Il progressivo affermarsi del codice portò anche a un nuovo modo di leggere i testi. Per la prima volta quel tipo di supporto consentiva di saltare da un punto all’altro del testo istantaneamente, senza dover stare lì a srotolare metri e metri di carta. Permetteva anche di andare avanti e indietro tra un certo numero di pagine e di visualizzarne due per volta. Senza contare la praticità di inserire più segnalibri. In un certo senso, dice Grossman, era l’equivalente su carta di quella che oggi noi chiamiamo RAM, la memoria ad accesso casuale del computer. Un rotolo consentiva di procedere solo linearmente, il codice rompeva questa barriera”.
Ed è a questo punto che nella trattazione entra in scena il Sant’Agostino evocato dal titolo. Grossman fa riferimento alle sue “Confessioni”, e in particolare al passaggio nel quale la voce di Dio gli intima di mettersi a leggere. Esortazione che Agostino rispetta, prendendo in mano la Bibbia, leggendone un passaggio e, dopo avere avuto la conversione, inserendo un segnalibro tra le sue pagine. “Non avrebbe mai potuto farlo con un rotolo”, è il commento dell’autore.

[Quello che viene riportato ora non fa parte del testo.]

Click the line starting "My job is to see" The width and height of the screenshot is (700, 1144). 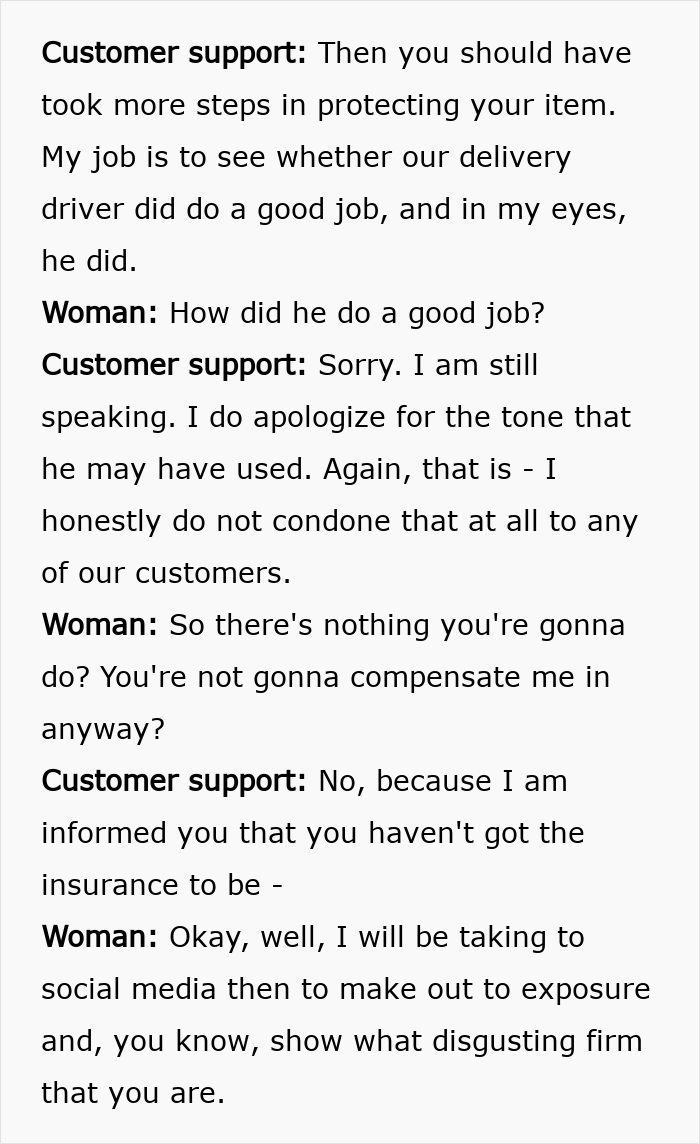point(305,157)
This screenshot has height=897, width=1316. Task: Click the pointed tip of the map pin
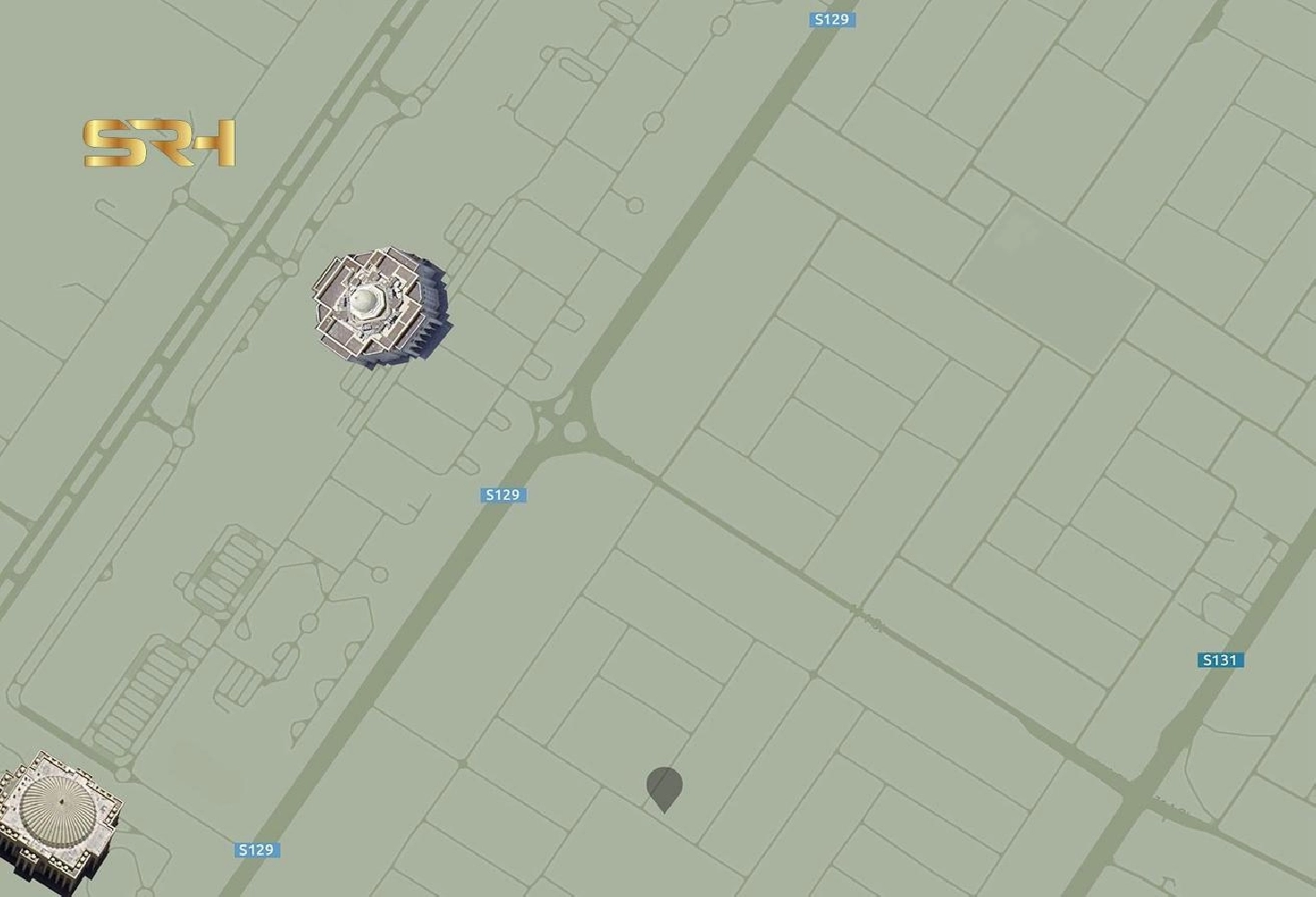pos(664,809)
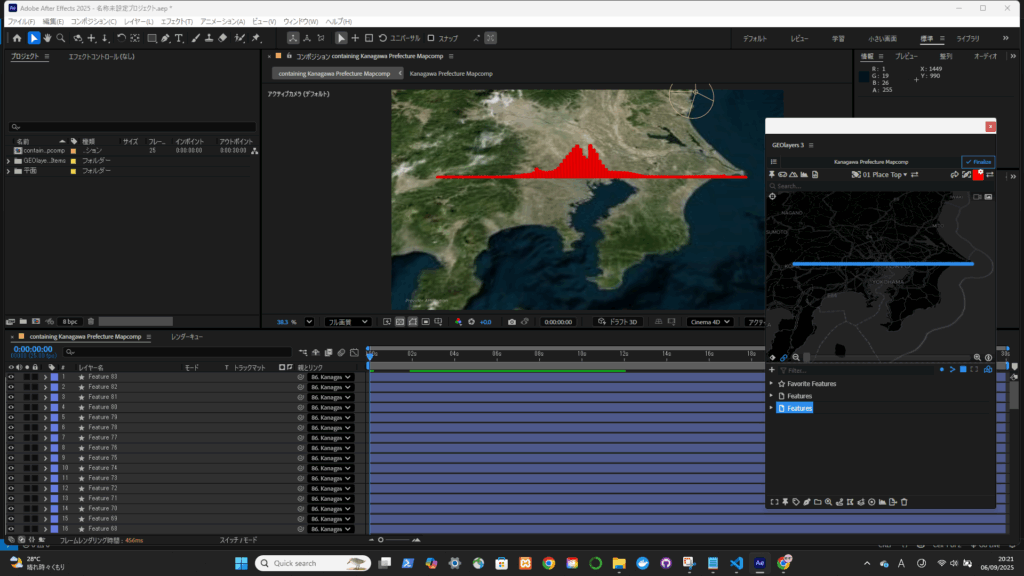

Autore che conclude a questo punto la trattazione evidenziando come il volume di carta si è affermato anche e soprattutto perché ha permesso una lettura molto più libera e sganciata dalla catena sequenziale degli argomenti, a differenza del luogo comune che associa questo supporto a un’idea di lettura rigidamente lineare. E rimenando in tema di luoghi comuni, Grossman semina infine il dubbio che anche sui libri digitali ci si sta forse formando delle idee non esattamente corrispondenti alla realtà delle cose:
“Se la storia dei rotoli di pergamena e dei codici ha una morale – argomenta il critico – si tratta di questo. In genere mettiamo in relazione la tecnologia digitale con l’assenza di linearità, i sentieri che si biforcano che vengono attraversati dagli utenti del Web che passano da un link a un altro nel sottobosco di Internet. Ma gli ebook e la non linearità non sono molto compatibili. Saltare da una parte all’altra di un lungo documento come un romanzo è un’operazione dolorosamente complicata su un lettore di libri elettronici, come provare a suonare il piano con le dita intorpidite”.